Dubai: Today is the third anniversary of England winning the ICC 50-over Men’s World Cup when England beat New Zealand in one of the most thrilling of finals at Lord’s in a game, which ebbed and flowed and in the end England got their hands on the coveted trophy for the first time under Eoin Morgan in the Super over.

The template of the success of that World Cup was set in the first series against New Zealand. After a dismal performance in the 2015 World Cup, England scored 400 runs in the very first match against New Zealand and never looked back.

Traditional cricket

According to skipper Morgan the trust and freedom given by Andrew Strauss to play the new brand of aggressive, fearless cricket was instrumental in England scoring in excess of 300 for 26 times and four times scores of 400-plus, which took the other teams by surprise. Till the 2015 World Cup, England were playing the traditional, old school ODI cricket and to win the World Cup, they had to change their style.

When I had asked Morgan what was the difference in between fearless and reckless cricket, the former skipper replied that reckless cricket, specially when batting, is doing something which you would never think of doing where there is no process and methodology. But fearless cricket comes a process and methodology and the high-risk cricket comes good with process and not thinking too much about the result. And it was this mantra, which England carried on for four years with players like Jason Roy, Jonny Bairstow, Jos Buttler, Ben Stokes, Joe Root and the captain himself backed that process and results were falling into place.

There was a crucial period in the 2019 World Cup when England had lost two games in a row — Sri Lanka and Australia — and another one to Pakistan earlier, so they had to win their next two games against India and New Zealand to qualify for semi-finals.

Same strategy

Morgan said that against Sri Lanka they didn’t follow the same strategy when they were chasing a low total, which was a wake-up call. The guys decided to stick to that same process in the next two games and rest was history as they beat India and New Zealand comfortably to reach the semi-finals.

They got back on track and beat Australia in the semi-finals and won comfortably. It was a dream final against New Zealand and Morgan believed the hard work put in by his team in the last four years was the reward they got by winning the close final by the barest of margins.

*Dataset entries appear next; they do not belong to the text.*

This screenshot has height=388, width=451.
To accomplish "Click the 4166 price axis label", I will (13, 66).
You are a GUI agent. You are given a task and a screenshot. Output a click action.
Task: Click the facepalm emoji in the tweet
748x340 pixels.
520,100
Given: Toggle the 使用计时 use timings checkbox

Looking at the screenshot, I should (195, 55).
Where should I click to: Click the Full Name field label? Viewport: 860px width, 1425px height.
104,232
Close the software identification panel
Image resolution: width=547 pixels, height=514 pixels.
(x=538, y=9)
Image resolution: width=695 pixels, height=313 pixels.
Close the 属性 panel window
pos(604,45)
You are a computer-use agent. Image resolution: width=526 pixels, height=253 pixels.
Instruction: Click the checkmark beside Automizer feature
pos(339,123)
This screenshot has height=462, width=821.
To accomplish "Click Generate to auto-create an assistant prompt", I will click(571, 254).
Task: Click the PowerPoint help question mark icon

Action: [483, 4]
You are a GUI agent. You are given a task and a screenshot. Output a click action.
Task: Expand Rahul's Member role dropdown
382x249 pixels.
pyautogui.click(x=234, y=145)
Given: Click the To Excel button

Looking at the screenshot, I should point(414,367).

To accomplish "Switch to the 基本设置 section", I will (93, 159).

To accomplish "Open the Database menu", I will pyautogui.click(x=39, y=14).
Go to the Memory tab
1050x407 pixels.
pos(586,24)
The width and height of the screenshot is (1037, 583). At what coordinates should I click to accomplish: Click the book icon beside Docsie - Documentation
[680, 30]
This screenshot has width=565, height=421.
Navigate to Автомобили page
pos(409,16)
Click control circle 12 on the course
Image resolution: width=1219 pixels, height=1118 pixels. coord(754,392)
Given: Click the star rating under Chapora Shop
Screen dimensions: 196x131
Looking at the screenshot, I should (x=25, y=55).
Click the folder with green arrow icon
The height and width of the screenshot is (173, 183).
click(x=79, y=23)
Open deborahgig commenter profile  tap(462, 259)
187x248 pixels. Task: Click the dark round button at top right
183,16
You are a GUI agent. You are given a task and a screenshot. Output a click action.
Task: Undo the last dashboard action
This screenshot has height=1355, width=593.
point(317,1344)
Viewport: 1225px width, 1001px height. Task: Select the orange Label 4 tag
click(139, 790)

When Morgan was asked about India being such a strong team but not able to win the T20 World Cup since the inaugural one in 2007, Morgan was quick to respond, saying winning a World Cup requires a collective effort and on the big day, be it the semi-finals or the final, every member of the team has to put his hand up and deliver. India is not far from reaching that goal as they are a team who are very strong and playing the right brand of cricket currently under Rohit Sharma.